I’m finding that since I’ve been doing smaller projects the drill press is becoming more involved in the projects


----------



## bargoon (Apr 20, 2016)

You may want to include a replaceable sacrificial insert at the center where the drill bits contact the table.


----------



## BigCountry79 (Jun 2, 2021)

bargoon said:


> You may want to include a replaceable sacrificial insert at the center where the drill bits contact the table.


Any suggestion for material?
I was considering melamine, baltic birch or masonite for the top layer.


----------



## dbhost (Jan 28, 2008)

BigCountry79 said:


> Any suggestion for material?
> I was considering melamine, baltic birch or masonite for the top layer.

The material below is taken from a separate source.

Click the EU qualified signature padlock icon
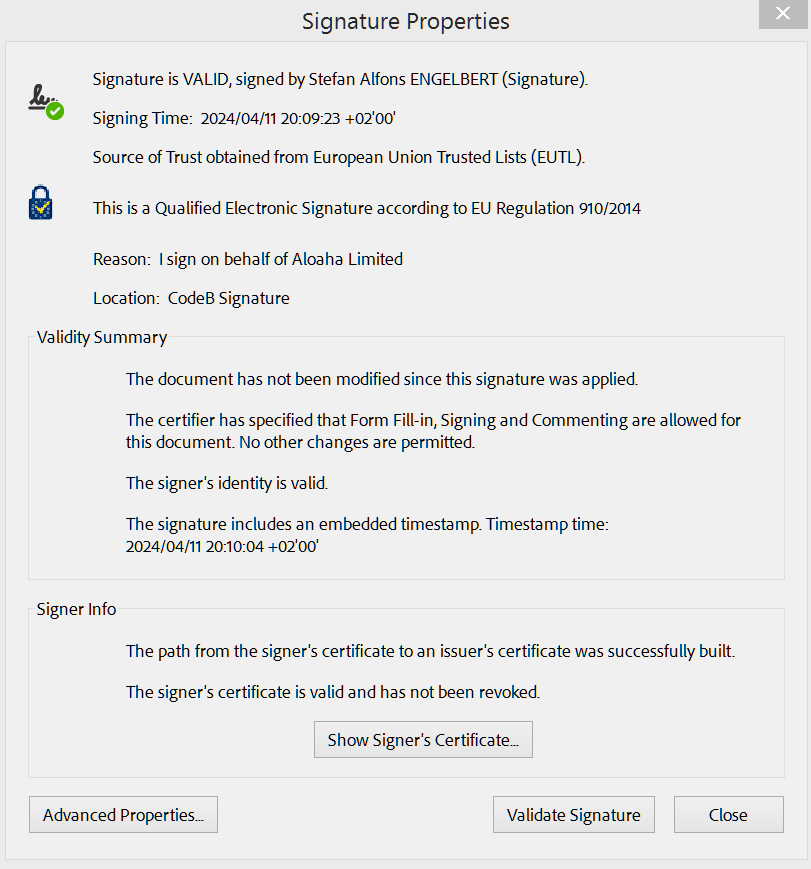The width and height of the screenshot is (811, 869). [x=40, y=202]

At least in my case, I use 1/2" plywood. I had it in surplus when I made my table, Cheap, easily replaceable, and VERY effective.

My construction is much simpler than yours though. Mine is basically a copy of the Grizzly MDF moisture sucker, I mean drill press table. Basically I used the Grizzly as the source for parts, and a template AFTER I tore it apart. So thread inserts on the bottom with hold downs clamping it to the CI table of the drill press.

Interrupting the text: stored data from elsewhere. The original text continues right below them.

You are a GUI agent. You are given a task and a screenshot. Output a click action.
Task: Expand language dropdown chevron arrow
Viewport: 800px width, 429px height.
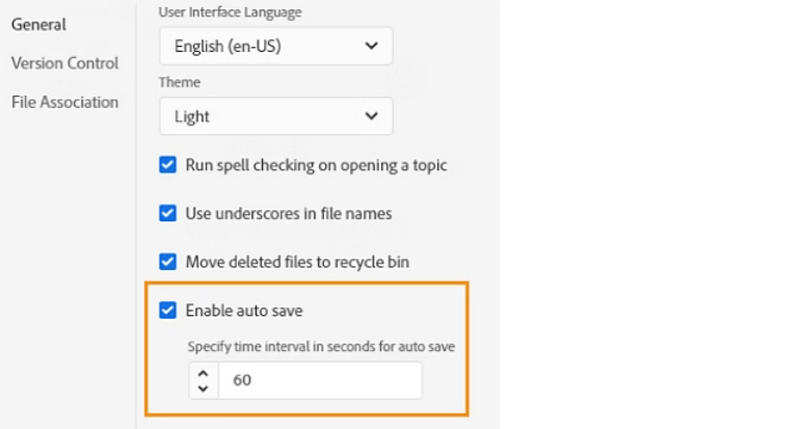371,46
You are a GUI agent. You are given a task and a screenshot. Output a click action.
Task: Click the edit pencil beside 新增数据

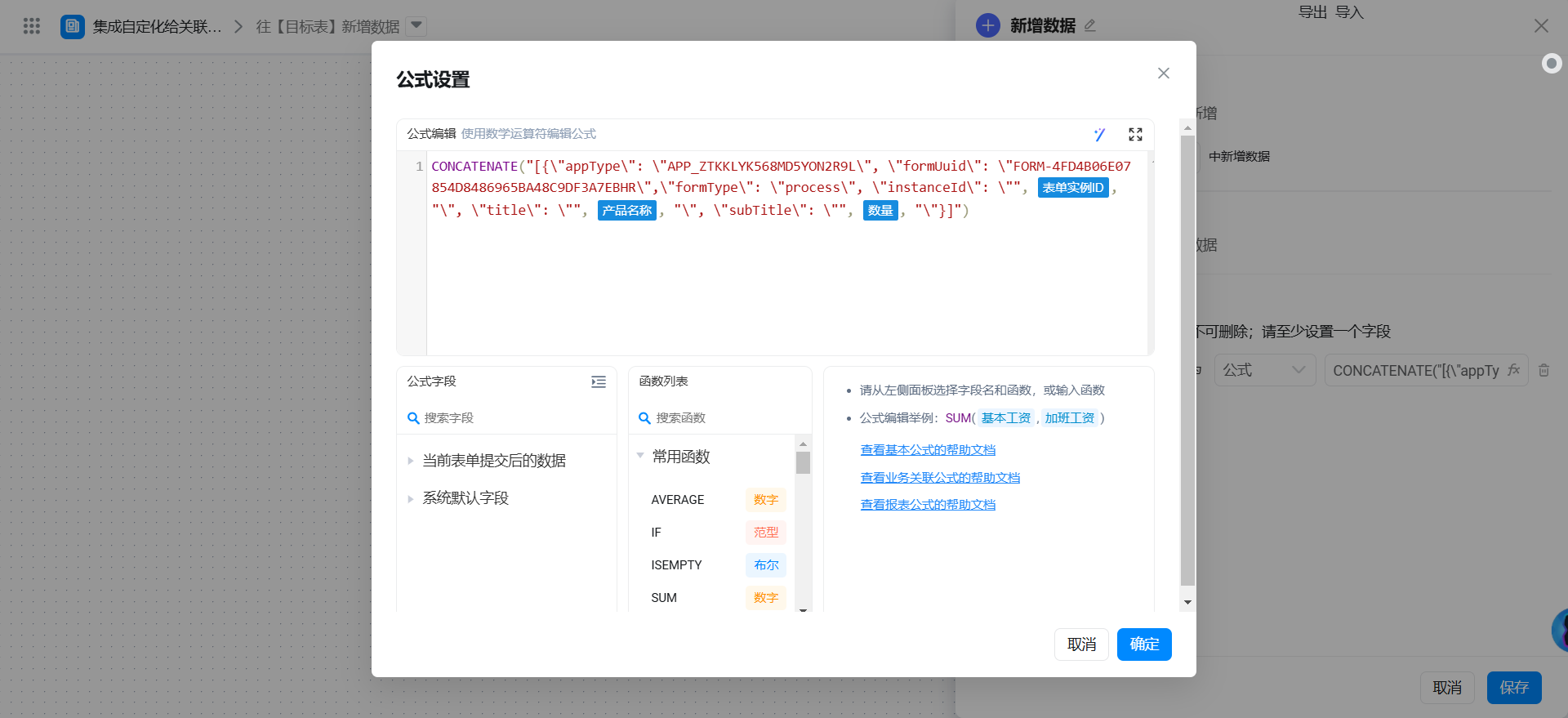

The main structure is just 3/4" Hardwood (?) plywood topped with tempered hardboard and edged with walnut,


----------



## Rebelwork (Jan 15, 2012)

I just use 3/16 masonite.


----------



## allpurpose (Mar 24, 2016)

BigCountry79 said:


> Go bit or go home!
> 
> It's 36"


Great typo timing.. If you're gonna transpose big to bit the only place to do it is while discussing a drill in some form..a 36" drill bit.. Now THAT'S impressive! LOL


----------



## BigCountry79 (Jun 2, 2021)

allpurpose said:


> Great typo timing.. If you're gonna transpose big to bit the only place to do it is while discussing a drill in some form..a 36" drill bit.. Now THAT'S impressive! LOL


I'll claim it's planned...

It's not my first typo and it won't be my list!


----------



## JIMMIEM (Oct 12, 2014)

BigCountry79 said:


> Any suggestion for material?
> I was considering melamine, baltic birch or masonite for the top layer.

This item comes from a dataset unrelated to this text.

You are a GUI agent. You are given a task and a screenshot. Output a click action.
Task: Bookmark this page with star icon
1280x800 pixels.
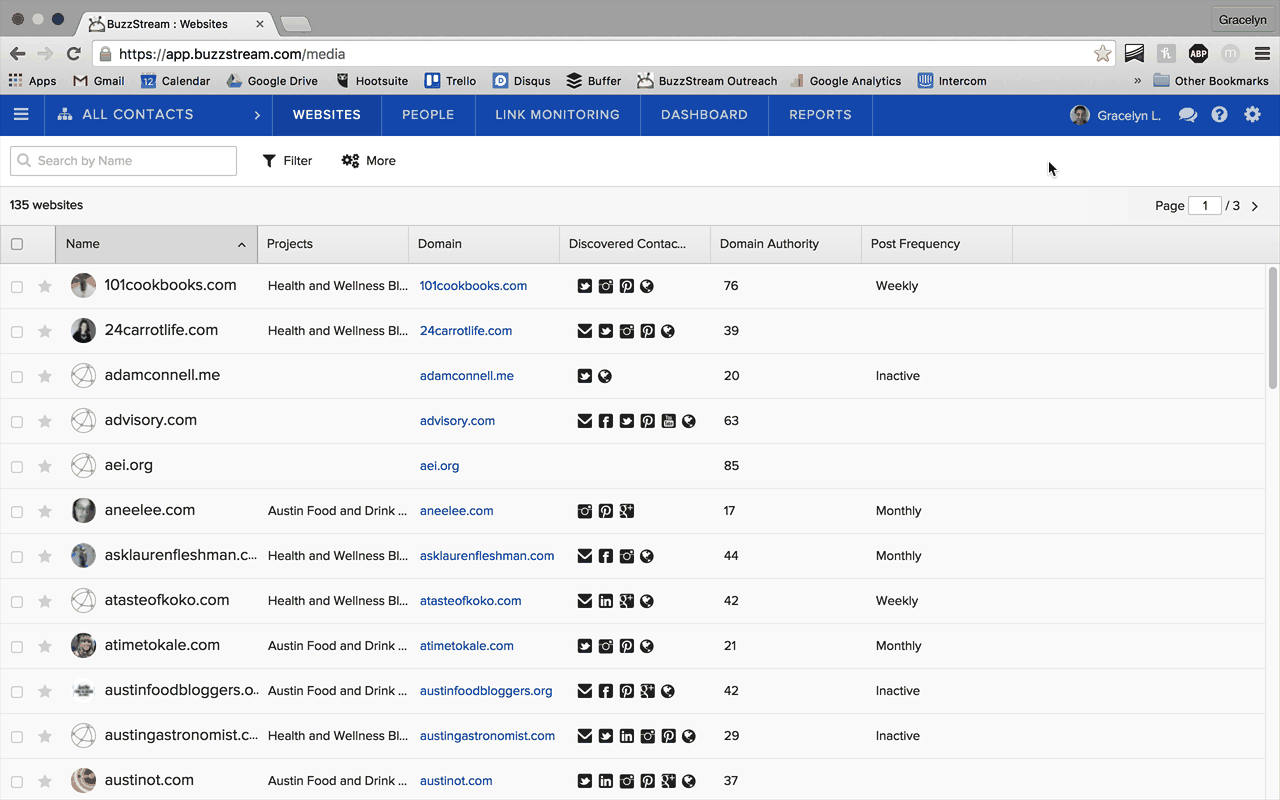point(1102,54)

I built mine from WOODSMITH plans.....they did the build in a couple of youtube videos. 1/4" tempered hardboard for the table top and fence face. Had a replaceable insert with angled edges to keep it in place.


----------



## Rebelwork (Jan 15, 2012)

I must be one of the few to have DC on the drill press...


----------



## woodnthings (Jan 24, 2009)

You have a round table, mine is "square". Round is much harder to deal with and I see the clamp holes on the bottom. Square was easier, I just made it slide between two "rails" on either side. 
I can clamp it where ever I want, or reattach the fence if needed.
I used the fence to drill 35 mm pocket hinge holes when I made some cabinet doors. 
This is a different table, but the idea is the same, using a stop at each end.
I do like the variable speed rather than changing pulley and belt positions.








Router table project


Got a little job to make 8 cabinet doors Shaker style. Maybe a raised panel add on later.... paint grade. I used poplar nice straight grain and 5mm under layment for the panels. Roughly 15 5/8" x 33 1/2". I set up 3 wing groove cutter in the router table, hold downs and feather boards at each...




www.woodworkingtalk.com


----------



## Tony B (Jul 30, 2008)

My drill press table is rectangular piece of plywood. I made a square shaped small area with replaceable pieces for the drill bit to cut into. For the sacrificial piece, I just use 1/4" plywood. The little square is off center from the drill bits so I can rotate it 90* and use al four sides of it. I also made a second top to fit over the original top for those round cylinder shaped sanders. That will give be a drop down area. As I am writing this I just got another thought. .............make the original square hole bigger and straight through. Then re-size my litt;e square Inserts. That will allow those round sanders to be lowered from the the second top 3/4" down through the first top for another 3/4" for a total sanding height of 1 1/2".
Then when the bottom of the sanding cylinder is used up, flip it over and that will give be another 1 1/2" of sanding on the same cylinder for a total usage of 3" on the cylinder without having to free hand.


----------



## Tony B (Jul 30, 2008)

@BigCountry79 
Thanks for the "like".
I think there ought to be a special award for anyone that can figure out what I am saying.


----------



## BigCountry79 (Jun 2, 2021)

Tony B said:


> @BigCountry79
> Thanks for the "like".
> I think there ought to be a special award for anyone that can figure out what I am saying.


Lol... maybe I was just being polite 🤣

No, I followed at least half of what you said


----------



## woodnthings (Jan 24, 2009)

BigCountry79 said:


> Lol... maybe I was just being polite 🤣
> 
> No, I followed at least half of what you said


I was about to suggest the polite part, but I followed it all because I've done something similar myself.
That was before I got an oscillating spindle sander with built in dust collection. Tony said he made his so you could use 1 1/2" of drum where the oscillating spindle does that for you.


----------



## Tony B (Jul 30, 2008)

Yes, my post was for those of us, myself included , that dont own an oscillating sander.


----------